All the glossy fashion mags now blanket the front of their books with photocollages of "the trends you should be wearing". Quite frankly, these give me a headache. Too many items, too many decimal points on the price tags, too much information, period.
But, when two ultra-savvy fashion journalists provide written trend forecasts, it's a different story altogether. Clare Coulson and Sarah Mower here speak the gospel on the street-level trends that stylites will be wearing through the autumn. If you care at all about such things, this is all the news you really need.
The one definite buy-in for my own wardrobe? A tailored jacket with large (but not monstrous) shoulder pads.
In trendspeak, this is known as the "boyfriend" jacket, as if you had nicked it off your man and artlessly tossed it over your Rodarte leggings before a quick shopping run down New Bond Street.
The key words being as if. Nobody can do this and look decent unless said boyfriend has exactly the same body type as you plus a Saville Row tailor, which might be the case for a few fashion model/rock star hookups but is a formula for disaster for the rest of us.

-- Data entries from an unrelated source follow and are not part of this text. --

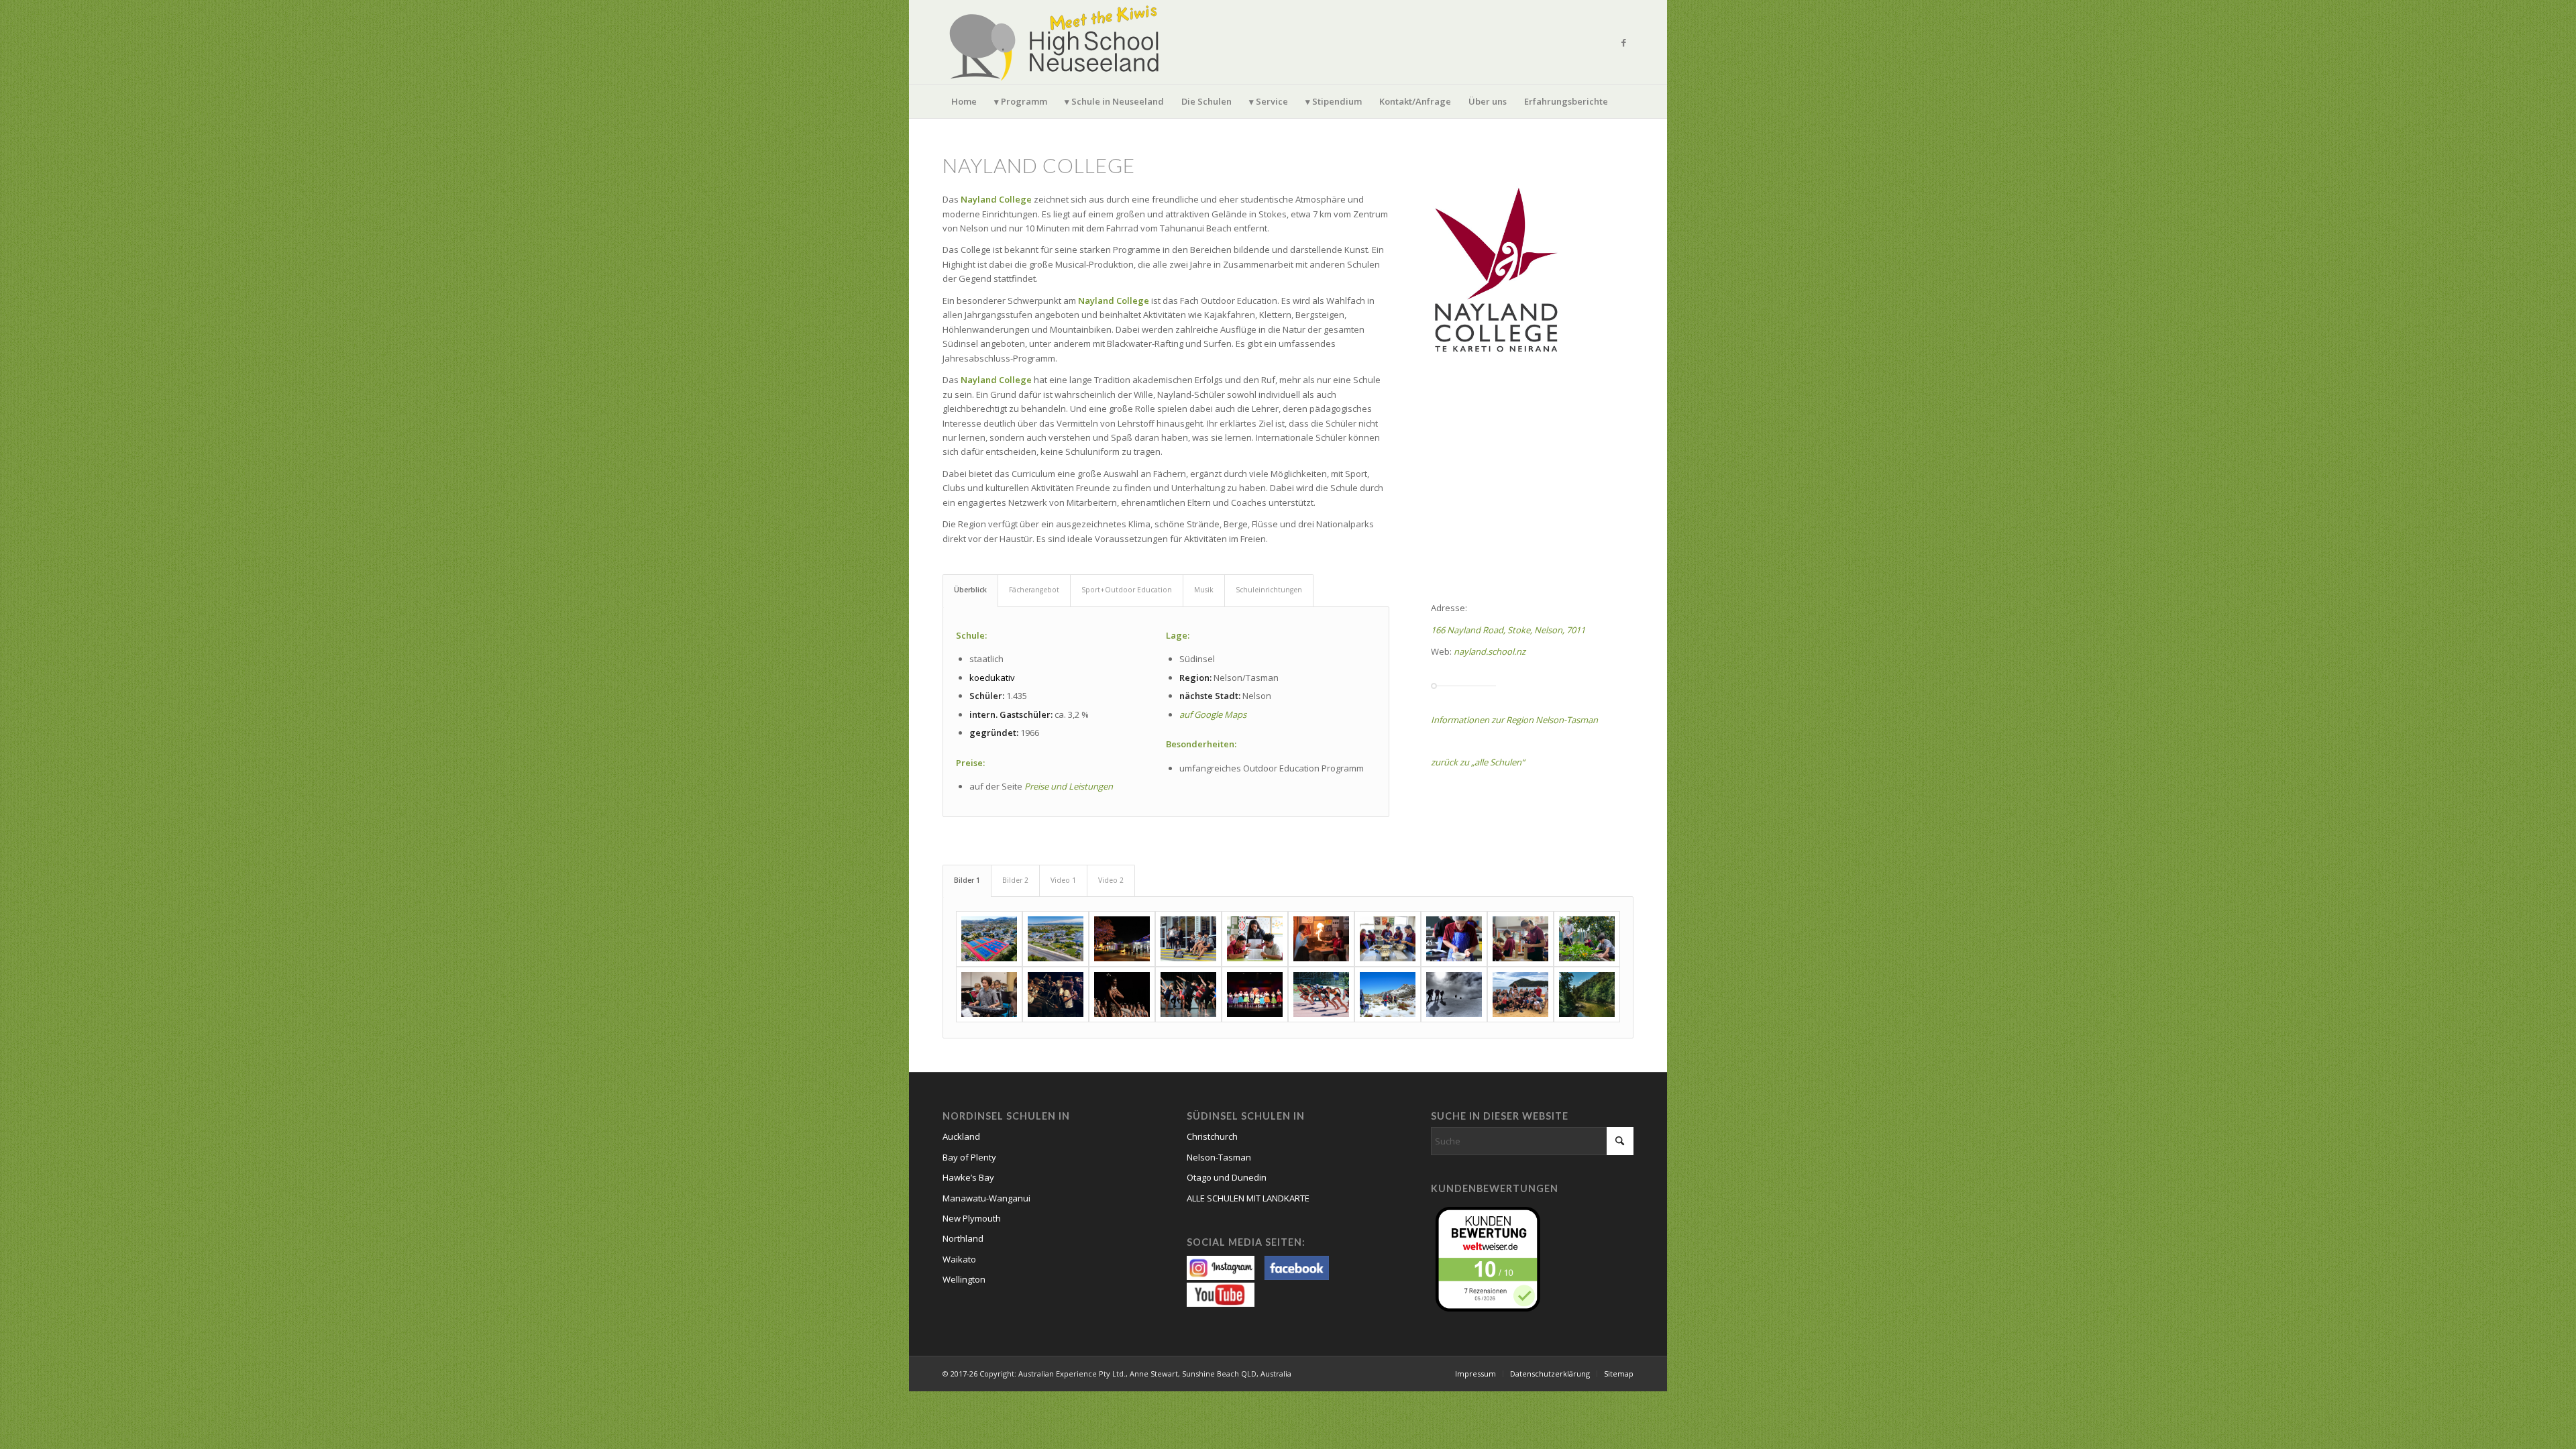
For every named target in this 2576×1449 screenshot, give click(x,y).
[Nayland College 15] (1255, 994)
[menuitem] (964, 101)
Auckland (961, 1136)
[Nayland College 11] (989, 994)
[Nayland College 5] (1255, 939)
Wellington (964, 1279)
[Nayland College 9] (1520, 939)
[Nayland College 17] (1387, 994)
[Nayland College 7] (1387, 939)
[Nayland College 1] (1055, 939)
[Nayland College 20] (1587, 994)
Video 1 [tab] (1063, 880)
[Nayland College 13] (1122, 994)
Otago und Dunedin (1227, 1177)
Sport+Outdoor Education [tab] (1126, 589)
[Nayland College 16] (1321, 994)
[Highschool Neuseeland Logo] (1057, 42)
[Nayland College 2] (989, 939)
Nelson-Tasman (1219, 1157)
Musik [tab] (1204, 589)
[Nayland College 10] (1587, 939)
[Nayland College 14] (1188, 994)
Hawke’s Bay (968, 1177)
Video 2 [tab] (1111, 880)
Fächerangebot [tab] (1034, 589)
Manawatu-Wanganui (986, 1198)
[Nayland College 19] (1520, 994)
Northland (963, 1238)
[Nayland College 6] (1321, 939)
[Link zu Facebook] (1623, 42)
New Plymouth (972, 1218)
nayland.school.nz (1489, 651)
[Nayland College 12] (1055, 994)
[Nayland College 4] (1188, 939)
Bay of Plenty (969, 1157)
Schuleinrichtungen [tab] (1269, 589)
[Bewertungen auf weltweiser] (1491, 1257)
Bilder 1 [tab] (967, 880)
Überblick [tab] (970, 589)
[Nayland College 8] (1454, 939)
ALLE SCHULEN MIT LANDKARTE (1248, 1198)
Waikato (959, 1259)
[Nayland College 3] (1122, 939)
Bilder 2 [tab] (1015, 880)
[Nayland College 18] (1454, 994)
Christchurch (1212, 1136)
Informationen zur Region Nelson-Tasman (1514, 720)
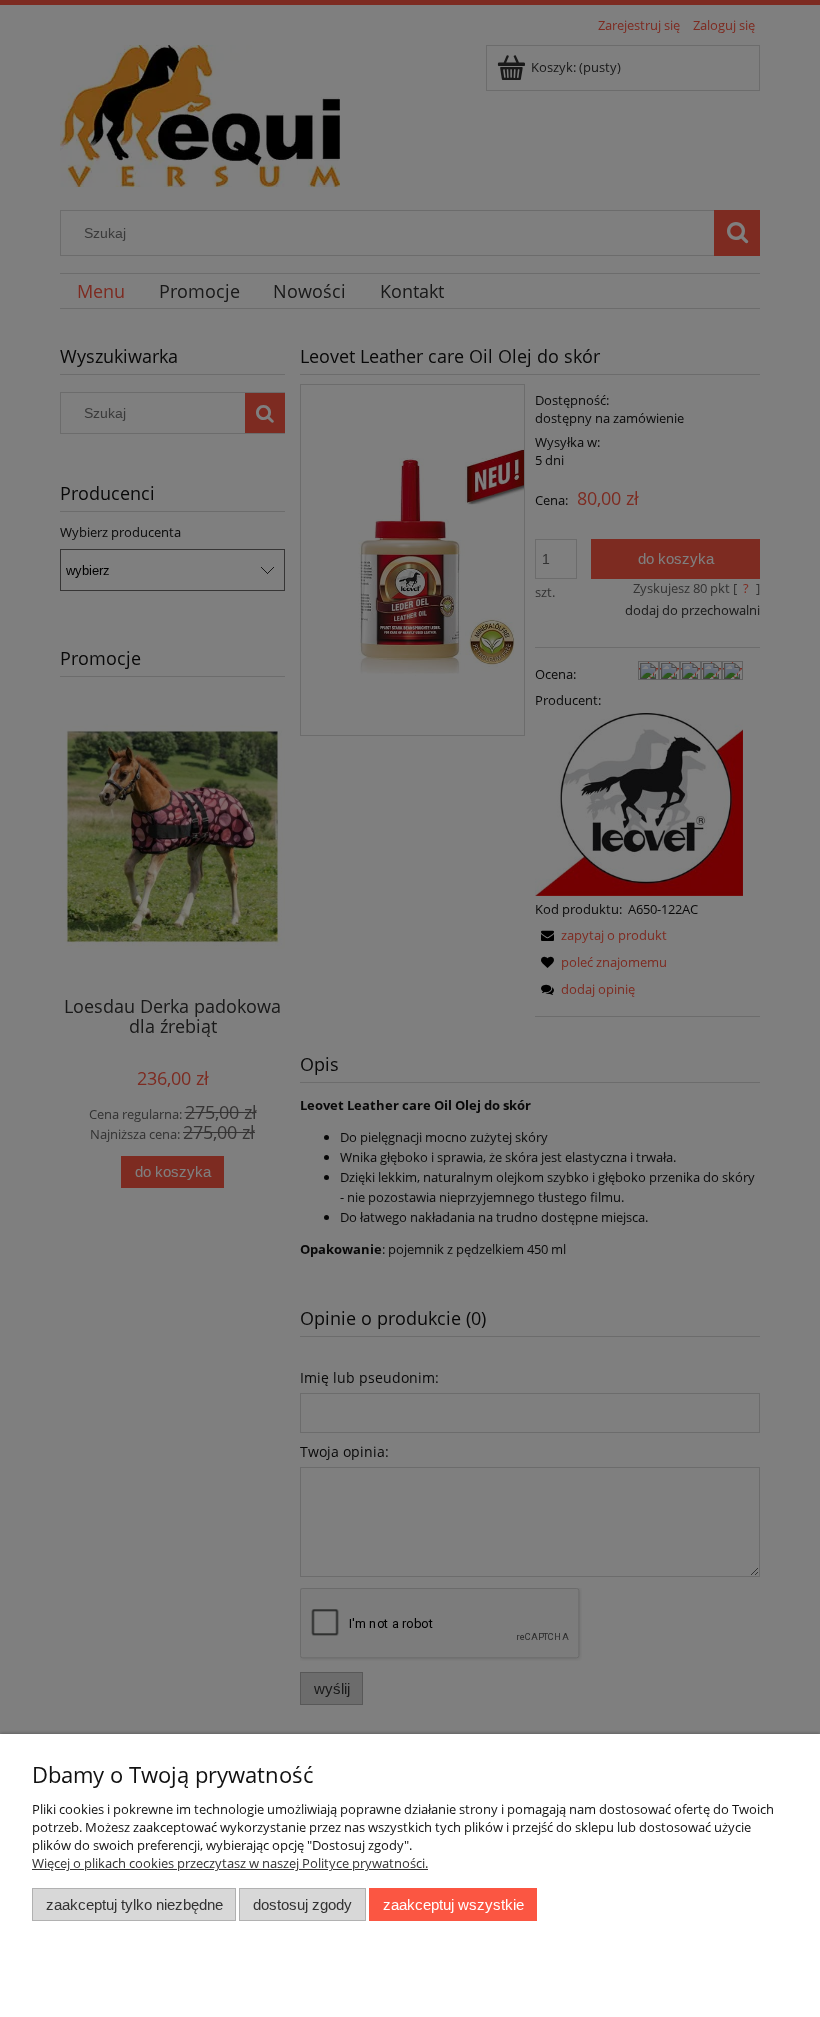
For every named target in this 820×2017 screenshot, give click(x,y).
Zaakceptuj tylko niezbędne (134, 1904)
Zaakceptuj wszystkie (453, 1904)
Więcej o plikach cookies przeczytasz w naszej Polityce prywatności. (230, 1863)
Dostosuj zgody (302, 1904)
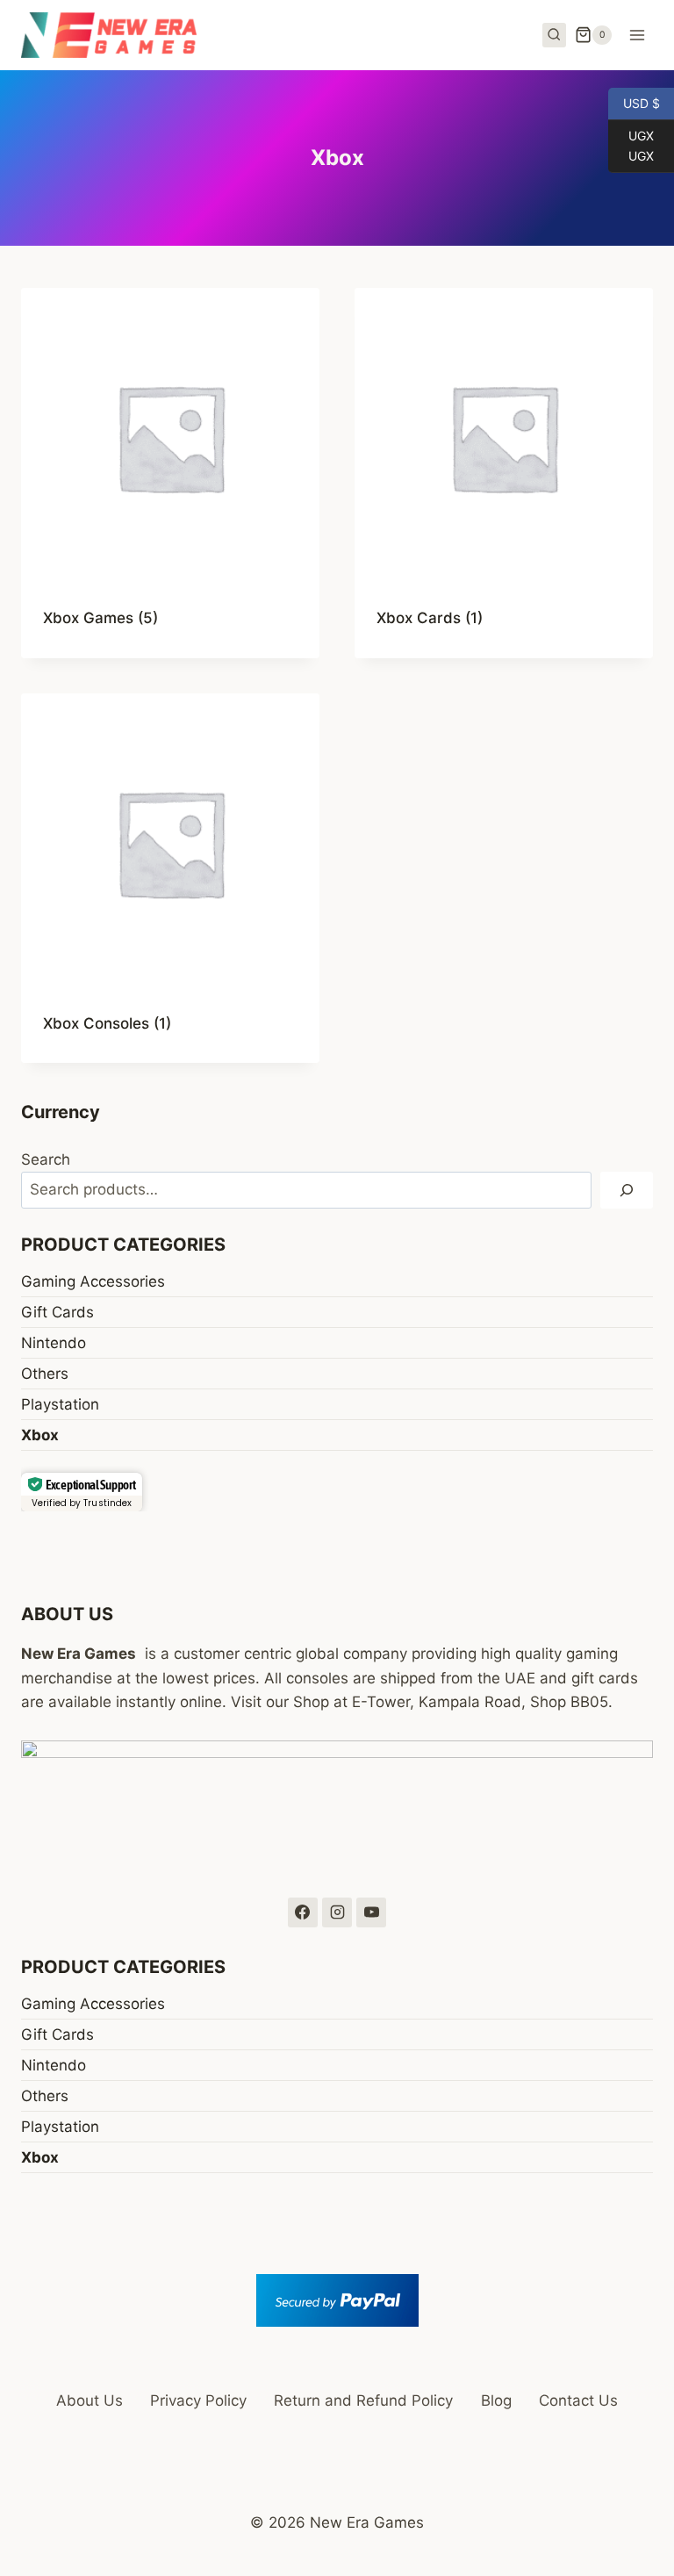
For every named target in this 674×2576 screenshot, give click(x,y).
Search (45, 1159)
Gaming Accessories (93, 1281)
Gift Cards (57, 1312)
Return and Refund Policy (363, 2400)
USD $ (634, 102)
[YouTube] (371, 1912)
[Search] (626, 1190)
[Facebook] (303, 1912)
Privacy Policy (198, 2400)
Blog (496, 2400)
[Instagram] (337, 1912)
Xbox (40, 1435)
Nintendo (53, 1343)
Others (44, 1373)
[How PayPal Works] (337, 2300)
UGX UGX (631, 145)
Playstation (60, 1404)
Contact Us (578, 2400)
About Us (89, 2400)
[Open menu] (636, 34)
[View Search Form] (554, 35)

Why? Because a jacket needs to fit, even if the proportions are exaggerated. One way to ensure good fit is to buy new, off the rack, in a trend-conscious retailer.
The better (to my mind) and far cheaper (inarguable) option is to buy vintage in a shop, or, if this isn't possible, to pick up a great boyfriend jacket online, through eBay, Etsy, or one of the thousands of web vintage purveyors who might have one exactly right for you. How to do this without tears?
1) Above all, don't key in the word "boyfriend". This will direct you to vendors who sniff your trend-hunger like blood and will make you pay dearly for it. Far better to shop with the lovely, unassuming vendors who will be ever so grateful if you help them shift that old 80's jacket that nobody's wanted for several decades now.
2) By all means do key in the names of designers who built a business out of the same long-line, big-shouldered, business-y sorts of jackets that are suddenly looking so fresh again. Mondi. Escada. Tahari. Anne Klein. Austin Reed (on the Brit side). For a more severe, vampy, nipped-waist look, check out Basile, Lolita Lempicka, Gigli and, if you can find it cheap, Mugler. On the tweedy side, vintage Ralph Lauren (purple label if possible), or, less expensively, 80s Ann Taylor. If you can find anything that fits from old New York power-suit retailer Alcott & Andrews, you will have hit the jackpot, their stuff was beautiful.
3) Go for quality!! Why not? Cashmere, merino wool, mohair--all of these on the contents label tell you you're getting something special. Welt pockets are another indicator, as well as patterns (i.e. pinstriping) that matches up beautifully across seam lines.
4) Above all, look for great fit. Don't just go by size, this is deceptive. Measure a jacket you own that fits you beautifully and try to duplicate it, bearing in mind any difference in cut and drape in the jacket you seek. The key is the shoulder measure--even with larger pads, this should not be any more than half an inch wider than the shoulder seam-to-shoulder seam measure on your best-fitting jacket.
Keep looking! Don't settle! As the brilliant David Foster Wallace wrote in Infinite Jest, "Perversely, it is often more fun to want something than to actually have it."
True. But I have this jacket fresh in, Anne Klein of uncertain vintage, probably late 90s. The teardrop buttonholes are a nice detail. It's an excellent coverup for a more extroverted top, and I'm sure I'll be throwing it on again and again.
BTW, it cost £3 ($5-ish), postage included. Sometimes actually having is pretty good too.